Chinese and Hong Kong stocks were firm in Wednesday trade, with resources shares rebounding sharply after China's upbeat August industrial profit data and robust earnings forecast by a major steelmaker helped ease fears of China's economic recovery losing steam.

Investor confidence was also underpinned by signs of China's government accelerating the restructuring of its bloated state sector, and a conviction in Beijing's vow to safeguard market stability ahead of a Communist Party Congress next month.

China's blue-chip CSI300 index was up 0.2 per cent at 3,826.35 points at the end of the morning trading session, while the Shanghai Composite Index was unchanged at 3,344.68 points.

In Hong Kong, the Hang Seng index added 0.4 per cent to 27,635.26 points, while the Hong Kong China Enterprises Index gained 0.7 per cent to 11,041.49.

China industrial profit

Investors took relief from data showing annual profit at China's industrial companies rose 24 per cent in August, accelerating from the previous month in an indication economic growth remains healthy despite signs of fading momentum following a robust first half-year.

Reflecting the trend, Anyang Iron & Steel Inc forecast a seven-fold jump in net profit for the first nine months, boosting its Shanghai-listed shares by 10 per cent - the maximum allowed.

Meanwhile, investors also harboured hope that listed firms will benefit from stepped-up reform of state-owned enterprises in China.

The Shanghai Securities News had reported on Tuesday that Ping An Insurance Group Co of China is in discussion with China Eastern Group regarding the latter's plans for mixed-ownership reform.

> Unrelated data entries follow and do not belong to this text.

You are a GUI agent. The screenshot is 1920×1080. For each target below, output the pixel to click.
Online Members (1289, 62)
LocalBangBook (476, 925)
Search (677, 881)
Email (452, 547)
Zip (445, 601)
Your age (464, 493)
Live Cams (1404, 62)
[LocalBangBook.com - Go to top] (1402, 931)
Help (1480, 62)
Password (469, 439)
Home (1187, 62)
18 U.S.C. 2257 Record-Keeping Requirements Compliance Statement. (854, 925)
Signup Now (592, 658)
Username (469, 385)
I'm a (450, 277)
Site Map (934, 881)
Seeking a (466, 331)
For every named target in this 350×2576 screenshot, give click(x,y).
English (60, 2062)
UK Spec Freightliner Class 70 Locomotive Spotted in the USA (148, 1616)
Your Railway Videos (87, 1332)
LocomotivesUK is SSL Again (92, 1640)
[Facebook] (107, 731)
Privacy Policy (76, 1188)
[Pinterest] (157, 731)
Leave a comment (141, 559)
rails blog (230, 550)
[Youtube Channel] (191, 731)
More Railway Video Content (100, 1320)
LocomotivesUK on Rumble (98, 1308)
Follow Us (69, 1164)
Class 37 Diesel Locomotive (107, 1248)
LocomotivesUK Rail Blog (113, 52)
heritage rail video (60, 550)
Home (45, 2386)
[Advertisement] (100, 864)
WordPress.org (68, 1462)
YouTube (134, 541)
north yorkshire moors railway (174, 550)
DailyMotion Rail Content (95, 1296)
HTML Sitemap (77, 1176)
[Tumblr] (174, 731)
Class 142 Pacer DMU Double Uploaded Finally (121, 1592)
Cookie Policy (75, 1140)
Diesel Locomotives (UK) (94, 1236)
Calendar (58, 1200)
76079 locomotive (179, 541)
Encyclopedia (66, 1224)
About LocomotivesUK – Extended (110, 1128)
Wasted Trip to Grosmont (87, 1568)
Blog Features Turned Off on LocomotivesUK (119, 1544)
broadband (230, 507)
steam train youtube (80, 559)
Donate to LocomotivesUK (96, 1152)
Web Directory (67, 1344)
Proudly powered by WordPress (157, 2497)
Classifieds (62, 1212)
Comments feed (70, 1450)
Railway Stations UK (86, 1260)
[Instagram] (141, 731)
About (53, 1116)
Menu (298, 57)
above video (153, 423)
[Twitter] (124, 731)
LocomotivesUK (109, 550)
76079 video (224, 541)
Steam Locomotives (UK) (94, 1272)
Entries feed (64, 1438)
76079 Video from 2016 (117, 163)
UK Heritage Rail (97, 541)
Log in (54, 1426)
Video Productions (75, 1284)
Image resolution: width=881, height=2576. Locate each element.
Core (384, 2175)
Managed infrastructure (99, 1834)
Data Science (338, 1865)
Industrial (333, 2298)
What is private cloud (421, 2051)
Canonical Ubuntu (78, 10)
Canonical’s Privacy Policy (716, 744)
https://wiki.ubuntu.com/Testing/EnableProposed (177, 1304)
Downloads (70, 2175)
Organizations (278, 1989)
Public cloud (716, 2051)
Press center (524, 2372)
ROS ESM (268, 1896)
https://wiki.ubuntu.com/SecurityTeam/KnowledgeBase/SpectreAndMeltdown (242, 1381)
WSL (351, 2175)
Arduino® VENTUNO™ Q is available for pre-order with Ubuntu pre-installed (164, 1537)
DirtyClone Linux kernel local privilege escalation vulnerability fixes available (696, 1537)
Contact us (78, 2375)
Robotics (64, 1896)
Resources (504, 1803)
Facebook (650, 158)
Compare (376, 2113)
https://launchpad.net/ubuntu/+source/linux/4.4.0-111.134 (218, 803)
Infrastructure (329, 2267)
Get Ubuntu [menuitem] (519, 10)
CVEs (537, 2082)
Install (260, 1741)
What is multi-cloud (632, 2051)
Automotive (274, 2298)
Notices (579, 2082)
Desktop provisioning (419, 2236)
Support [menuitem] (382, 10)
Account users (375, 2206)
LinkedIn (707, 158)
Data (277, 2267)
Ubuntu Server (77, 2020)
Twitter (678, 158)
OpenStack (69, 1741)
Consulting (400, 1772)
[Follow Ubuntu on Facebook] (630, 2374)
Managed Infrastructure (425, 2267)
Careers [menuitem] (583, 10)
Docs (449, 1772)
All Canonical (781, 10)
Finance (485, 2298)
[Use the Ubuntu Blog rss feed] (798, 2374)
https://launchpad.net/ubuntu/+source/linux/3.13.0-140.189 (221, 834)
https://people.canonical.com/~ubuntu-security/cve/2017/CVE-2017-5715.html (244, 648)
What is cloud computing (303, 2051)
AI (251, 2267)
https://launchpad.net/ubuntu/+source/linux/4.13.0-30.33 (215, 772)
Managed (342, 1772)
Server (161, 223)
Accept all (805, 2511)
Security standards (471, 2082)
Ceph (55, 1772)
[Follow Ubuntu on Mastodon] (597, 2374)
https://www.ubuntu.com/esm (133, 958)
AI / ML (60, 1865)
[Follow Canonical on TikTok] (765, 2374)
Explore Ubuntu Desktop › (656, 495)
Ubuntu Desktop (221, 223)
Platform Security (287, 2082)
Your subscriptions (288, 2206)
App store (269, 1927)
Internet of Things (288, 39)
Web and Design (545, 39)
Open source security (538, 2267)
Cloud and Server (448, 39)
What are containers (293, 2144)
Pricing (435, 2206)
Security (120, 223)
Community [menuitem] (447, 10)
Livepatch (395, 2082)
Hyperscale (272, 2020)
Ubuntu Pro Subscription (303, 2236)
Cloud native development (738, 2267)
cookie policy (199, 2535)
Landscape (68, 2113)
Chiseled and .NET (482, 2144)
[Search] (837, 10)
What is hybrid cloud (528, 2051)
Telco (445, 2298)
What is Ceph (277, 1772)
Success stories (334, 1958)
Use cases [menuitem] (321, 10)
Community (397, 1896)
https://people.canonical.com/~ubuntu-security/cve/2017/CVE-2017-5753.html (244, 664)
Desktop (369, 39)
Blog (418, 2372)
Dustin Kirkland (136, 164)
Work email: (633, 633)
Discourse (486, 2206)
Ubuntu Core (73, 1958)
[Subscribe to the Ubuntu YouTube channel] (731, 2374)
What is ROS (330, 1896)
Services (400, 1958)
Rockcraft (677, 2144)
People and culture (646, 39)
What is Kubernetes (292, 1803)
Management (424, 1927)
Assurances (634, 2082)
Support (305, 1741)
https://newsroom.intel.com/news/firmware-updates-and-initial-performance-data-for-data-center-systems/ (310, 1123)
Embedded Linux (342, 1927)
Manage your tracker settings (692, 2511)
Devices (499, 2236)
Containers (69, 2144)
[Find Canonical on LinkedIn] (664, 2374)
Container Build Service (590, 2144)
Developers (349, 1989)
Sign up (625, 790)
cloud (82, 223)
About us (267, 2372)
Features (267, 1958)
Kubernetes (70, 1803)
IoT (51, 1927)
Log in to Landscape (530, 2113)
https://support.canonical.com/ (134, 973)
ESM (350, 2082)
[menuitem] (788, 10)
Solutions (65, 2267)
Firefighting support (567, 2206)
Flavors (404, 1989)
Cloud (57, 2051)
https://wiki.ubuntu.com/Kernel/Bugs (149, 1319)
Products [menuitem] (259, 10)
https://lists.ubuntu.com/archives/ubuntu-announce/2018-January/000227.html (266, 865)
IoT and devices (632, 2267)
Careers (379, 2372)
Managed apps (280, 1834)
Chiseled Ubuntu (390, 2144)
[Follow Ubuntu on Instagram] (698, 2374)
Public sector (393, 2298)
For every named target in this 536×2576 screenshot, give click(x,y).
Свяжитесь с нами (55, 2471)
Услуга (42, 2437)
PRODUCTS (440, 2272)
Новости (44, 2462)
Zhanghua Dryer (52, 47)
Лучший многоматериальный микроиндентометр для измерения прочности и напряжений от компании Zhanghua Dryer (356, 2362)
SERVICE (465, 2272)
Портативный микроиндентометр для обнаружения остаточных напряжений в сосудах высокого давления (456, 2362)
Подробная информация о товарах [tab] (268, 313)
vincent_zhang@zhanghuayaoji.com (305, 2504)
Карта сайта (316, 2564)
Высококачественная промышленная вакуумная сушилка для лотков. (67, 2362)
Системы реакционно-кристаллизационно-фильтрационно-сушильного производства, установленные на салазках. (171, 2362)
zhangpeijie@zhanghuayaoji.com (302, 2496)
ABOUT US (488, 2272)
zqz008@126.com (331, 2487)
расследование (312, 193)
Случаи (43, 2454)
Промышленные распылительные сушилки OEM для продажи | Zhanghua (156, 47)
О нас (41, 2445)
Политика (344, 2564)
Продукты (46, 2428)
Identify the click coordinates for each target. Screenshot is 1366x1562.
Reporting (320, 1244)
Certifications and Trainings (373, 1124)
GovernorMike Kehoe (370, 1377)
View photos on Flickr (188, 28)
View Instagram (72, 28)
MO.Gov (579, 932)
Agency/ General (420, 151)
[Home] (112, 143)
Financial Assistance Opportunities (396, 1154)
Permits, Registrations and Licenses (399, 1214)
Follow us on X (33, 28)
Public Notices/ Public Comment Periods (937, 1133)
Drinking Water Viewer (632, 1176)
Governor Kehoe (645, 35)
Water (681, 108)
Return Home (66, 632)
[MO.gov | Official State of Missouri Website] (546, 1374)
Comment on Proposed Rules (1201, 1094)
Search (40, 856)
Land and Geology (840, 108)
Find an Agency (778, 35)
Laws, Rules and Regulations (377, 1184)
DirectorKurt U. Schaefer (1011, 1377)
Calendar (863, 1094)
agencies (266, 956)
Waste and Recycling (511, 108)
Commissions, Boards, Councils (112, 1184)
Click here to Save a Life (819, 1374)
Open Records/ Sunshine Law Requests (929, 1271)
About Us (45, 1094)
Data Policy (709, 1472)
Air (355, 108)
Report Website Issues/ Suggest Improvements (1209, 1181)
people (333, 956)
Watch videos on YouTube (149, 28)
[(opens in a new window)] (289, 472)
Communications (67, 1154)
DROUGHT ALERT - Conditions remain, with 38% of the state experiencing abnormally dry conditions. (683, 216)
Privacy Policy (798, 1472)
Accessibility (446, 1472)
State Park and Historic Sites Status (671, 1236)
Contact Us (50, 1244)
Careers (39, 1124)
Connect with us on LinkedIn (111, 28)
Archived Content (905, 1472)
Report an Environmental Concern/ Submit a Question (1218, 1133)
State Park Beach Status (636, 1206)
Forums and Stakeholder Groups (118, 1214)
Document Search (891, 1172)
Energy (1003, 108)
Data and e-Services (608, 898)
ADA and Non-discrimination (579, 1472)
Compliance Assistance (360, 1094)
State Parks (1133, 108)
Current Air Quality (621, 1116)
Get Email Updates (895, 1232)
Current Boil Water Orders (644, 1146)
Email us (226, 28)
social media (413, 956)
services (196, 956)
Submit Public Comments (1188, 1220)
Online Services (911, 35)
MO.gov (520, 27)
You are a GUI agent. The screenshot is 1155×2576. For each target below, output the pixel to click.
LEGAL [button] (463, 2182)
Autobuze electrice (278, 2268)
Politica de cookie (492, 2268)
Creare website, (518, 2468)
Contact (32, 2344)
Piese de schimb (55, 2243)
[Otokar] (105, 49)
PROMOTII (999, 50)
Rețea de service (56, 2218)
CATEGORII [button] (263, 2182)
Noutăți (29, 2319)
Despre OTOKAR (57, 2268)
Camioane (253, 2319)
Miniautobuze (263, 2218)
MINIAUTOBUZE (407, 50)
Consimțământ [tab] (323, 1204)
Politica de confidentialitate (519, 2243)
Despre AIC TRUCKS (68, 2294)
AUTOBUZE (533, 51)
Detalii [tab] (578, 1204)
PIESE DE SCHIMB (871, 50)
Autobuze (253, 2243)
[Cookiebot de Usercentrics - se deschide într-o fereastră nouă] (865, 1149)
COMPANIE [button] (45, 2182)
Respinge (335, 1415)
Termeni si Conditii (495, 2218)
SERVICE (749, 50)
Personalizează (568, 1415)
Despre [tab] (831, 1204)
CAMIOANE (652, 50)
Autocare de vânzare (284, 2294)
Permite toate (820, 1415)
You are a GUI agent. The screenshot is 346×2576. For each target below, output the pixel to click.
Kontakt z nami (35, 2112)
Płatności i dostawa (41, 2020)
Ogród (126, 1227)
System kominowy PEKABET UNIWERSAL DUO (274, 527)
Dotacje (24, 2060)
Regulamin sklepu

Meanwhile, CSSC Offshore & Marine Engineering said its controlling shareholder, China State Shipbuilding Corp (CSSC), is planning to restructure assets of the listed unit, sending its Hong Kong-listed shares surging. CSSC's China-listed shares were suspended from trading.

Resources firms, the biggest beneficiary from industry consolidation and state reform, rose sharply. In China, the CSI300 materials subindex climbed nearly 1 per cent, while an index tracking the sector in Hong Kong rose 1.6 per cent.

Banking shares dragged in China, with Jiangsu Changshu Rural Commercial Bank slumping more than 5 per cent to a near one-year low, pressured by more equity supply as some investors come out of lock-up periods.